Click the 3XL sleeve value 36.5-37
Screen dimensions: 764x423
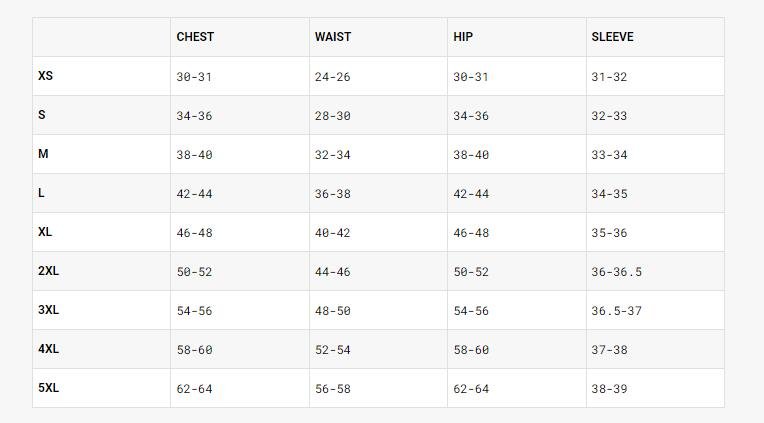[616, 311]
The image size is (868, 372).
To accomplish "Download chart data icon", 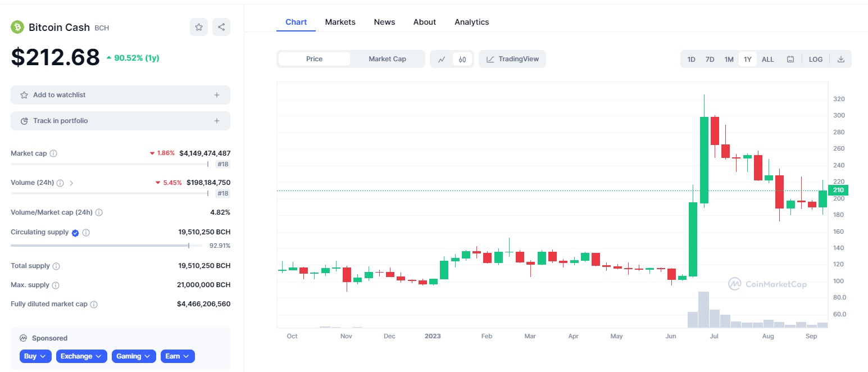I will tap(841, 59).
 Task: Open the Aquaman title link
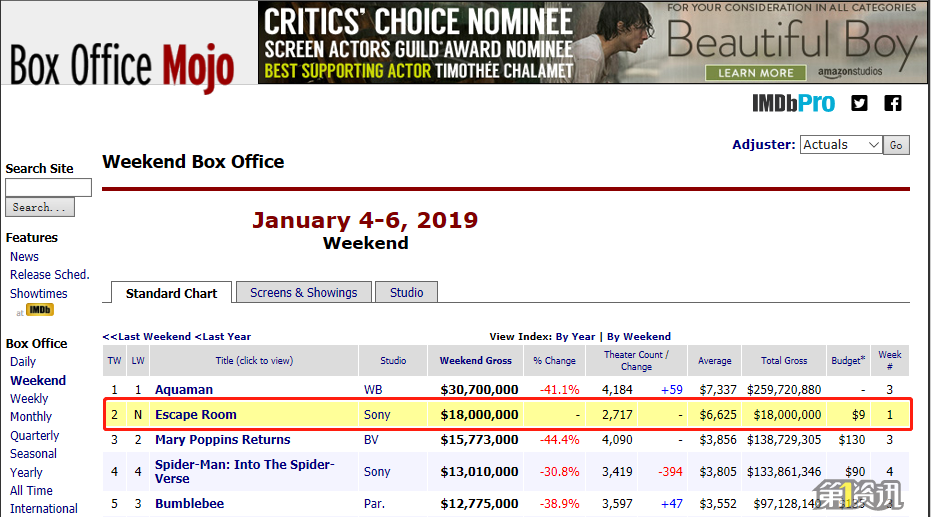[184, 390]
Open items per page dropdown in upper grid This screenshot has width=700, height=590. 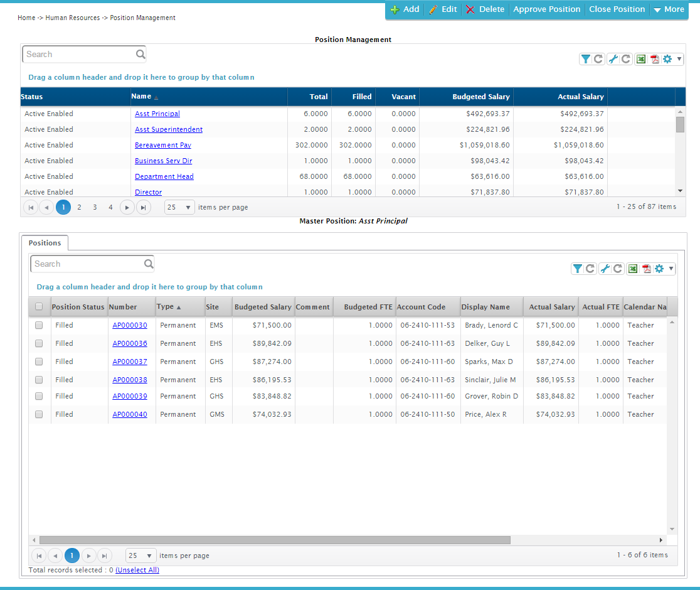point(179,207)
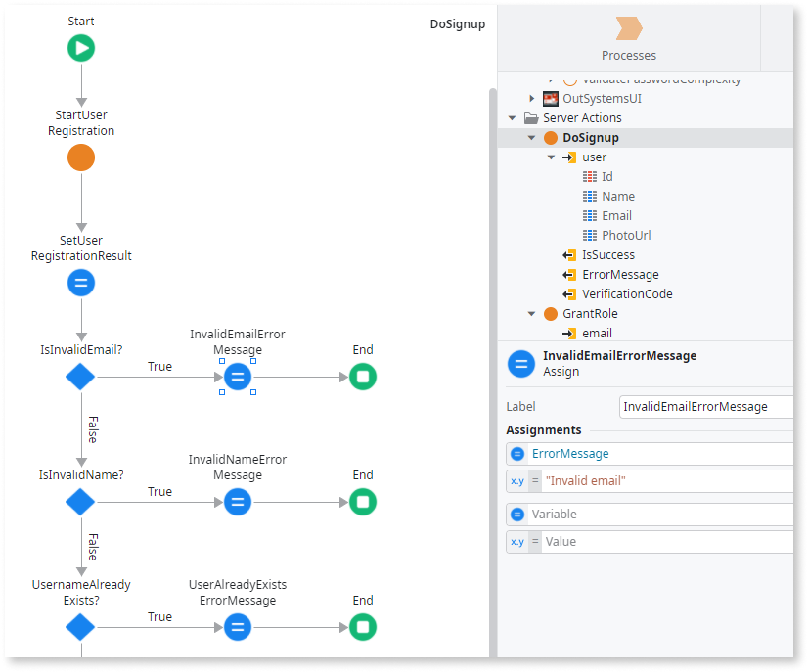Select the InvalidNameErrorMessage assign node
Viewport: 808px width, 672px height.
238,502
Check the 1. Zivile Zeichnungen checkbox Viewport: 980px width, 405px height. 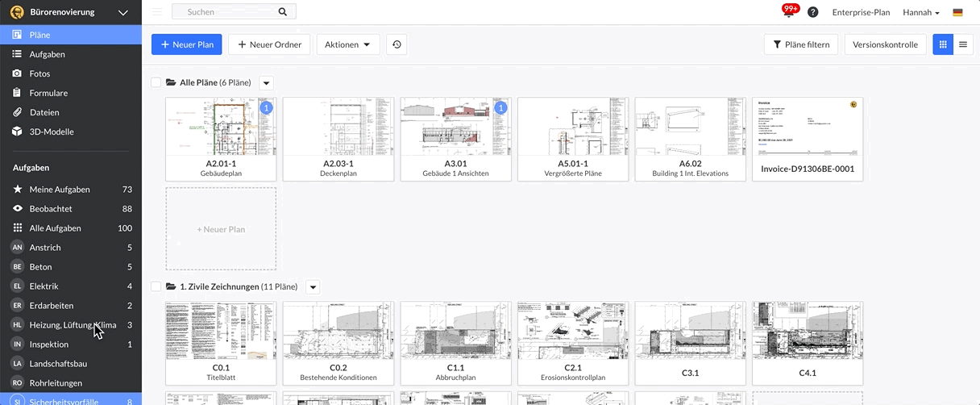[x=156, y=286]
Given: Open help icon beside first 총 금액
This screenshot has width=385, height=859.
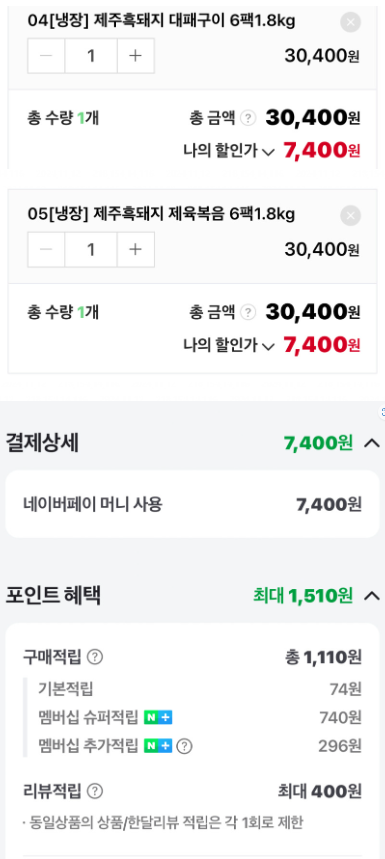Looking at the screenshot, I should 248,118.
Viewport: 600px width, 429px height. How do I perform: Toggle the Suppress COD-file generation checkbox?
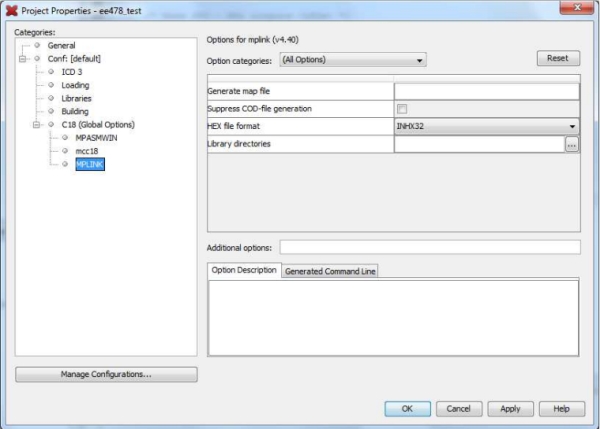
---
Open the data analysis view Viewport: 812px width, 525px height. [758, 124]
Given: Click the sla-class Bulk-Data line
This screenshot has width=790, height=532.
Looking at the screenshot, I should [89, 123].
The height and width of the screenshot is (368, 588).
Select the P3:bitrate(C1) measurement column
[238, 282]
* * *
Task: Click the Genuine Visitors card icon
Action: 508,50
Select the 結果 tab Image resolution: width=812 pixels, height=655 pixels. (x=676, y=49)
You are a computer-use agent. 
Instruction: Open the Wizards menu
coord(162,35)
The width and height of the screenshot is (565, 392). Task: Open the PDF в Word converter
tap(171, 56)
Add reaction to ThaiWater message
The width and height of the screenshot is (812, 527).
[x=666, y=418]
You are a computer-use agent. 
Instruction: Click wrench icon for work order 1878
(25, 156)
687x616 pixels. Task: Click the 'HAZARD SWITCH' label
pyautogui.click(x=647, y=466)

Task description:
Go through the listing above and return every line where the word "Given" occurs.

Written solution:
Given: Open help icon beside first 총 금액
Given: Click the sla-class Bulk-Data line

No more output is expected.